Assigned task — Once the line containing "The height and" is found, please copy it and all lines after it through the end of the records, exactly, leaving out pictures.

Dataset excerpts

______________________________

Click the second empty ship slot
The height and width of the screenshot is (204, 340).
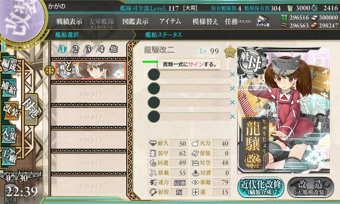tap(89, 117)
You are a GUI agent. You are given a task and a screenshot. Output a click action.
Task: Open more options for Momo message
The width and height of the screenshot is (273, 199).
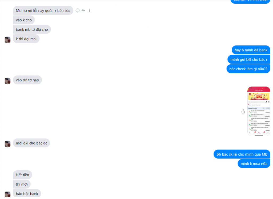pyautogui.click(x=90, y=10)
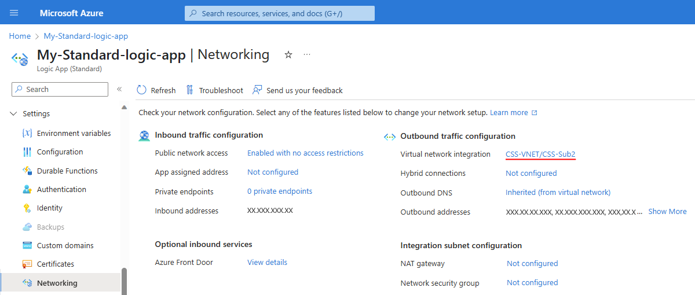Open the Durable Functions page
The image size is (695, 295).
[67, 171]
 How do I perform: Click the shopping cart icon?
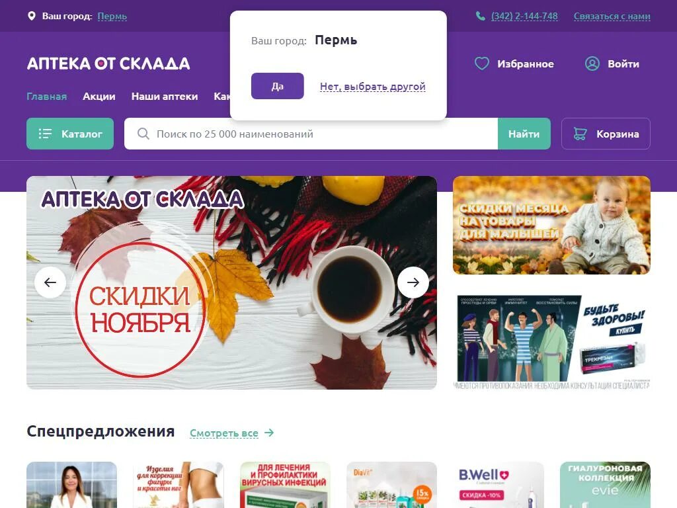580,134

______________________________

Completed exercise —
The height and width of the screenshot is (204, 340).
tap(89, 117)
You are a GUI agent. You are given a task and a screenshot. Output a click action.
Task: Open more options for Momo message
The width and height of the screenshot is (273, 199).
pyautogui.click(x=90, y=10)
Open the Durable Functions page
The image size is (695, 295).
[67, 171]
 How do I perform: Click the shopping cart icon?
580,134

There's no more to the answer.